Washington Report on Middle East Affairs, August 2008, page 64
Books
Married to Another Man: Israel’s Dilemma in Palestine
By Ghada Karmi, Pluto Press, 2007, 315 pp. List: $22.95; AET: $18.
Reviewed by Janet McMahon
IN HER EVOCATIVE and compelling memoir In Search of Fatima (available from the AET Book Club), Palestinian physician and writer Dr. Ghada Karmi recounts her and her family’s flight from their West Jerusalem home in April 1948 and their eventual resettlement in London. Far different from the multicultural post-colonial capital it is today, 1950s London could not have been more foreign to the young Arab girl, whose tale is one of adaptation to an alien culture and eventual reclamation of her own native heritage. Nevertheless, her life was changed irrevocably, as exemplified by the fact that, having lost her homeland, she eventually became a British citizen.

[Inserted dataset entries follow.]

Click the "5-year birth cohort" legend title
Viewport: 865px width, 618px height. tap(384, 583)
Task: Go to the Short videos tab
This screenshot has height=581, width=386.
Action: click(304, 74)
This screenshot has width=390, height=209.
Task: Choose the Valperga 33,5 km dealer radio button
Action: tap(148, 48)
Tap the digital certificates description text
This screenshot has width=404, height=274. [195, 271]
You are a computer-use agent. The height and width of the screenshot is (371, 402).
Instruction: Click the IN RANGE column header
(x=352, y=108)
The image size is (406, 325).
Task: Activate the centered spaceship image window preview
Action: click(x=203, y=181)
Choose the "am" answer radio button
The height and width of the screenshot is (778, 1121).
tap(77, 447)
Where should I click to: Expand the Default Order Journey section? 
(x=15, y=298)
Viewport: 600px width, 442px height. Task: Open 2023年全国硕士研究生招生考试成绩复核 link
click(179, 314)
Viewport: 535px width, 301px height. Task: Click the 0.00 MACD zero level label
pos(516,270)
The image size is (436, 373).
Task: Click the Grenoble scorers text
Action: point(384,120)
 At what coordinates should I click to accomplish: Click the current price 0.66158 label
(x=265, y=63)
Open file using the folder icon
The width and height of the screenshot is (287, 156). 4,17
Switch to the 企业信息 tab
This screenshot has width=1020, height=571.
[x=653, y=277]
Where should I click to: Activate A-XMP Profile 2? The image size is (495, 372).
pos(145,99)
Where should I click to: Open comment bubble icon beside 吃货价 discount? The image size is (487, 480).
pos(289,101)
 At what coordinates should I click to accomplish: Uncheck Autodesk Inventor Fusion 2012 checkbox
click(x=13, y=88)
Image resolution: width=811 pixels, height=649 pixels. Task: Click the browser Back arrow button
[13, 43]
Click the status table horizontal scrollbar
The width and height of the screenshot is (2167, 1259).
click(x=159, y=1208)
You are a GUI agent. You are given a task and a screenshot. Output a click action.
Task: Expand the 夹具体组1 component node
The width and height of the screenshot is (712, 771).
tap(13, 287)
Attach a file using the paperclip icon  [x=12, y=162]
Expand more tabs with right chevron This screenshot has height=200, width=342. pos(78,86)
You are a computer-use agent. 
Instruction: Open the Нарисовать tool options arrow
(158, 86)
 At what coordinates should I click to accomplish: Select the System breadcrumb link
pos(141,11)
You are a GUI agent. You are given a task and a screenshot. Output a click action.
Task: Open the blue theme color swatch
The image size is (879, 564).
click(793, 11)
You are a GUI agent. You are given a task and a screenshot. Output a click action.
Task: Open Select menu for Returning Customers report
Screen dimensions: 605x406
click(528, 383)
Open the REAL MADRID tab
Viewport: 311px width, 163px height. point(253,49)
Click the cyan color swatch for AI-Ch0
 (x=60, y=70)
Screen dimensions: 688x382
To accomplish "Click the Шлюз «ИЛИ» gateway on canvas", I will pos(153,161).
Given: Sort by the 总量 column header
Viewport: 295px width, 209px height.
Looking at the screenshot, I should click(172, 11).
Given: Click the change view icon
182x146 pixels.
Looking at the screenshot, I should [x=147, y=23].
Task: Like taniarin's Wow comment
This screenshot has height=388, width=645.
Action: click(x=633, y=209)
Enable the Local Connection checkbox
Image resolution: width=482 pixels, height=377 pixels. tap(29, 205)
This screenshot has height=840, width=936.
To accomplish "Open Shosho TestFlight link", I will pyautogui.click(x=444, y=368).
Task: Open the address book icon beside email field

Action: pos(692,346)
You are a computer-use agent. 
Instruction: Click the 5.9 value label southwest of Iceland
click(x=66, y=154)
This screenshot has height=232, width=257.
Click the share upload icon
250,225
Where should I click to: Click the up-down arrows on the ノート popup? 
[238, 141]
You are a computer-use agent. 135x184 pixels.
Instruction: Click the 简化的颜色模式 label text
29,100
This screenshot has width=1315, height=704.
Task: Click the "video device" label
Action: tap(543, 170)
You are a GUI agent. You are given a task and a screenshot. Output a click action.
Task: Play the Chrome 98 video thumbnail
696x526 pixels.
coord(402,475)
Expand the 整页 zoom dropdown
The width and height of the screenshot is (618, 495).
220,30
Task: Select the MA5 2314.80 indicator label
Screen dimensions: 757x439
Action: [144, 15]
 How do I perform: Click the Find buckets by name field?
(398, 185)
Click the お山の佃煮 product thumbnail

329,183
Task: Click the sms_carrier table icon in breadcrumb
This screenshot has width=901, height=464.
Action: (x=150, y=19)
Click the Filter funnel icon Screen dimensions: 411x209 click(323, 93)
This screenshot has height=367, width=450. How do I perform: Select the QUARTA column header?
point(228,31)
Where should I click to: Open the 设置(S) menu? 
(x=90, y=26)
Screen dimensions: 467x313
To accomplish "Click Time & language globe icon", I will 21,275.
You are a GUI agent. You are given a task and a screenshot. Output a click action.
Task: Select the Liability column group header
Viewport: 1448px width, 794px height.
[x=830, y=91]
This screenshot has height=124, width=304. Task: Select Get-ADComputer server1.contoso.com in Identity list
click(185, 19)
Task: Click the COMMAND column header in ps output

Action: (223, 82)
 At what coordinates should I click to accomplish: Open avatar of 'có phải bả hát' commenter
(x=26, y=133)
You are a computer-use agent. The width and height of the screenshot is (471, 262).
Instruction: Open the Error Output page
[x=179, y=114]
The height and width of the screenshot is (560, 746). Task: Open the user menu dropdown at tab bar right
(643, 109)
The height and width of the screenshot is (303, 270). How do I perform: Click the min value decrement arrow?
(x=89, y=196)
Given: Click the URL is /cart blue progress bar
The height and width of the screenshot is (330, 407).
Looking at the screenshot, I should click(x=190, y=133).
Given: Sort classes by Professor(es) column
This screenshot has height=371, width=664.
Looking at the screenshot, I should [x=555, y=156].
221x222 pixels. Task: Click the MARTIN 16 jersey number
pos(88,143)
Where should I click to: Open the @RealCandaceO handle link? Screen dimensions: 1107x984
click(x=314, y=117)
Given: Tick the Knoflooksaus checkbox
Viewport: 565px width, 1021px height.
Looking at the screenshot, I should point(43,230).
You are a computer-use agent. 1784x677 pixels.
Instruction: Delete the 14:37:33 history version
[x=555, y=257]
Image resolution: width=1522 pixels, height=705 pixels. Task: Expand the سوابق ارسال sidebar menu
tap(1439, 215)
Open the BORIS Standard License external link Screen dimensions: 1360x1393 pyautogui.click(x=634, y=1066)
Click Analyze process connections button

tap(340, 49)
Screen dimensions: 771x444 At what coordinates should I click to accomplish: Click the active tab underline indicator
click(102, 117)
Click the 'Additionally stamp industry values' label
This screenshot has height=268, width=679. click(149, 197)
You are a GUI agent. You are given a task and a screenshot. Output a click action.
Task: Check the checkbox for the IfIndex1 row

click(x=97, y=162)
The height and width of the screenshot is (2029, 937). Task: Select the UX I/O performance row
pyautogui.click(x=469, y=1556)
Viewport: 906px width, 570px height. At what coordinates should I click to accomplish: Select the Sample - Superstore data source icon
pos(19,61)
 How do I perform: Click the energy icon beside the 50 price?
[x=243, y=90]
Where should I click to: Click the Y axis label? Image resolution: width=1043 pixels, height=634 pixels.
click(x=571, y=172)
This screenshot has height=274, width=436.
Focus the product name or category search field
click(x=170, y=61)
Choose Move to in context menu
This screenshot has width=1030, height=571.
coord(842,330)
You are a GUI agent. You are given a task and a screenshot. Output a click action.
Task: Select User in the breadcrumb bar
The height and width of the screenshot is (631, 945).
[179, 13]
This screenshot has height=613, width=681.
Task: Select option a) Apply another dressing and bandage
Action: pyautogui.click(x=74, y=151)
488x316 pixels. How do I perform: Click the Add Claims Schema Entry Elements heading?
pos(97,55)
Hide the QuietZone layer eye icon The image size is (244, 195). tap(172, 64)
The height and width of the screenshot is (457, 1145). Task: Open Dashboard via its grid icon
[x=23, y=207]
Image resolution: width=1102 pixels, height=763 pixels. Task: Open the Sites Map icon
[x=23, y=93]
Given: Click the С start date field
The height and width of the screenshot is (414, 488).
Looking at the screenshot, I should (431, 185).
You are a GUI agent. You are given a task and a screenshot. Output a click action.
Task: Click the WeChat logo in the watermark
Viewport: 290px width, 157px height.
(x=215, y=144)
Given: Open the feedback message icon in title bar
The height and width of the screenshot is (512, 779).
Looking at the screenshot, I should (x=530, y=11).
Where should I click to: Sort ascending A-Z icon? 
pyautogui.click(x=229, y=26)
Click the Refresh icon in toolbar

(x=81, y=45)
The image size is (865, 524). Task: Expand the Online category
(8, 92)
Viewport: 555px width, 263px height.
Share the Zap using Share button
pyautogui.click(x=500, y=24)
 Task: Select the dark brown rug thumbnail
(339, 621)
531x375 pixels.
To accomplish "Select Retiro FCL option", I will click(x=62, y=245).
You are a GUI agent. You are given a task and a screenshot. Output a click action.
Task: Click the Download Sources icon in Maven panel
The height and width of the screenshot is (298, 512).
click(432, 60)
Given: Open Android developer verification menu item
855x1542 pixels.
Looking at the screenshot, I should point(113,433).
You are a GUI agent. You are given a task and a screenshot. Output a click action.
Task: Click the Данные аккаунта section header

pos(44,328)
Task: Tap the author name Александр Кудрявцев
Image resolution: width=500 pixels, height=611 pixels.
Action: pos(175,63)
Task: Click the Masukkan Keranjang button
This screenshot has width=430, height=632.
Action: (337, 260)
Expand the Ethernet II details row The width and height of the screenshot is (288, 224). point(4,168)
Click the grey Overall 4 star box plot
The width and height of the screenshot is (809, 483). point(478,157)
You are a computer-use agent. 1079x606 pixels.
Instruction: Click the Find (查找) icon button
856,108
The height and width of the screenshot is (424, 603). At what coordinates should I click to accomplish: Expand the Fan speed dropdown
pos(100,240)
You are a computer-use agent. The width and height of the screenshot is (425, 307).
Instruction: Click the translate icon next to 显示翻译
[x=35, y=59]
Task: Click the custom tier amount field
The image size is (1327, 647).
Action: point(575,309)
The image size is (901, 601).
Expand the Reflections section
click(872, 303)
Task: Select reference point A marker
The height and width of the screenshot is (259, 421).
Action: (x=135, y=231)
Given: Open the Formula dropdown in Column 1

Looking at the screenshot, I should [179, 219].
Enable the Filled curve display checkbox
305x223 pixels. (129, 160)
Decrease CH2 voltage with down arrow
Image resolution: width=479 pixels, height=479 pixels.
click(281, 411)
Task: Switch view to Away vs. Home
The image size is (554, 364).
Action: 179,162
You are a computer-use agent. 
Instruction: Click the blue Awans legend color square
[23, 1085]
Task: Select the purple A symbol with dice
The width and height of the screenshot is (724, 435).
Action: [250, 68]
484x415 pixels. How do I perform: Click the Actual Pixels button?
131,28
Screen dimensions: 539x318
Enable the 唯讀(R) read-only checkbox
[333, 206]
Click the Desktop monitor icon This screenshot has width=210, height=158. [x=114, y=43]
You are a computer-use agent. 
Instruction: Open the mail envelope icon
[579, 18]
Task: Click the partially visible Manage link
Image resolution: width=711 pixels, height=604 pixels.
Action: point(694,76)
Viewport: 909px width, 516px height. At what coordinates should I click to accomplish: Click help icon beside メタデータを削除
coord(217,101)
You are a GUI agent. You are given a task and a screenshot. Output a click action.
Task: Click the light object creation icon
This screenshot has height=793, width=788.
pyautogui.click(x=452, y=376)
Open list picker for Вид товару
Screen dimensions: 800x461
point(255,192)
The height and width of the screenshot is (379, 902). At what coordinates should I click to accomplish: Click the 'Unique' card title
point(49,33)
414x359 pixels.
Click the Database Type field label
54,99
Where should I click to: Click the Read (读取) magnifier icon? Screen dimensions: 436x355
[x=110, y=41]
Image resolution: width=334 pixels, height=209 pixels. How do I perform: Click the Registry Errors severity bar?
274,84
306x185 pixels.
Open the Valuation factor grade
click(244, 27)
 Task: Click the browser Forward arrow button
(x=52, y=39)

In her latest book, Married to Another Man, Karmi argues that the only just—and long-term—solution to the Israeli-Palestinian conflict is a single state in which all its citizens enjoy equal rights. While this would mean an end to the “right of return” of Jews from around the world who may never previously have set foot in Israel, current Jewish citizens of Israel would retain their right of residence. Diaspora Palestinians and their descendants would be allowed to exercise their guaranteed right of return—the same human right enjoyed by citizens of other countries who may have lived abroad for years, if not decades (the recently returned American author Gore Vidal, for example, comes to mind). In an interview during her spring book tour of the U.S., Karmi described this solution as both “realistic and humane.”
The author’s meticulous research and probing analysis are evident throughout the book, whose chapter headings include “Why Do Jews Support Israel?” and “Why Does the West Support Israel?” To this reader, however, one of the most powerful aspects of Married to Another Man is Karmi’s ability to convey the devastating impact of an alien Western culture (which we Westerners fail to see as alien, of course) on Palestinians and the Arab world as a whole.
“To comprehend the complex phenonmenon that is Israel and those who support it demanded a familiarity and empathy with European history and culture that was simply beyond the majority of Palestinians,” Karmi explains on p. 56. Later, on p. 120, she elaborates: “they had no psychological or historical sense of the intricacies of the Jewish-gentile relationship in Europe, and no comparable tradition of cruelty against Jews to help them understand its effects on such people. In just a few decades, they found themselves hosting a tormented, suspicious, complicated and neurotically self-absorbed community, toughened by centuries of the need to survive. Not only were Arabs required to accommodate this community, which was alien to them in every way, but to love it as well.”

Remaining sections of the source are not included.